暫く、王子はハットゥシャについて私が知らなさそうなので、自分が知る限りの話をしてくれた。この国には大きな川があって、その水は絹の星屑種に浄化されている。
国境では魔族たちとの攻防があるが、国を流れる川の水を飲んで育った国の兵士達は、魔族に対抗できる強い肉体を持っているという。
「アラム・バラス王子、そろそろお休みくださいませ。無理はいけません」
「あぁ、そうだね。エルザ、すまない、少し眠るよ」
小一時間ほど話をしてくれたが、普段こんなに起きていることはないそうだ。傍仕えたちが進言し、アラム王子はそれに従った。
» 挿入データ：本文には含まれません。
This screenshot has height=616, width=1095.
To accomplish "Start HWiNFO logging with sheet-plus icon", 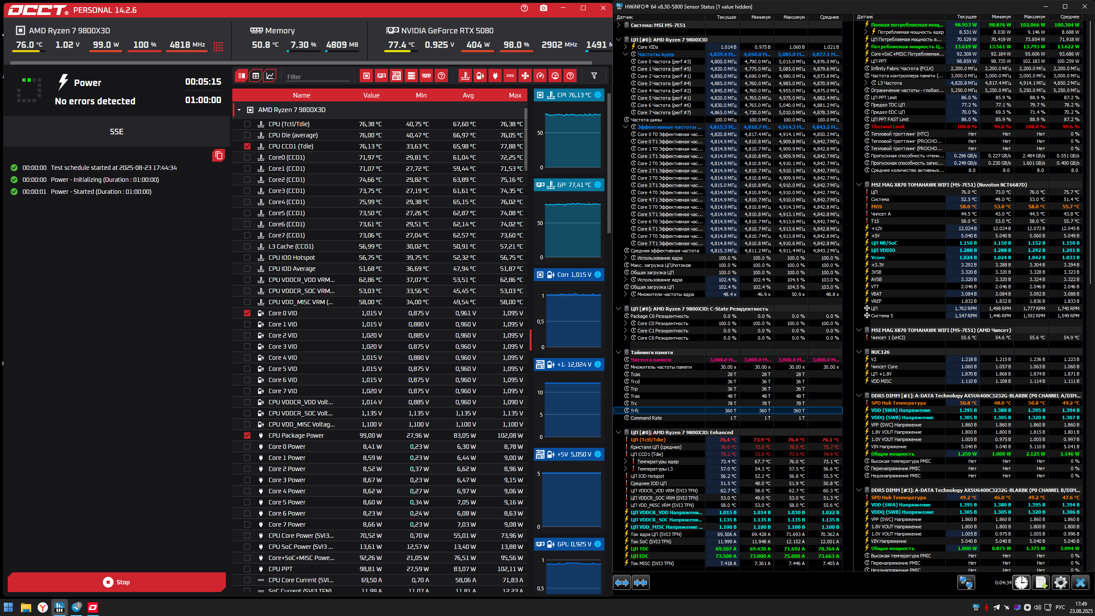I will (x=1041, y=582).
私はといえば、扱い的には「アラム王子の婚約者」に、いつのまにかされていた。あれ、おかしいな。王子様を選ばせてくれるはずでは?おかしいが、まぁ、アラム王子は優しい人なので不満はない。
「次は私はどこにいけば良いんです?」
見知らぬ宮殿、いろんなルールがあるはずだ。幼女の私があちこち歩いても、迷子になった!と全力で主張すれば赦されるだろうが、きちんと人に聞くことは大切だろう。
私は王様のハレムで寝起きするように、と言われた。
ハレム……こう、中華モノなら後宮的な?女達の園。一人の男の寵愛を競うどろっどろの修羅場!みたいなところだろうか。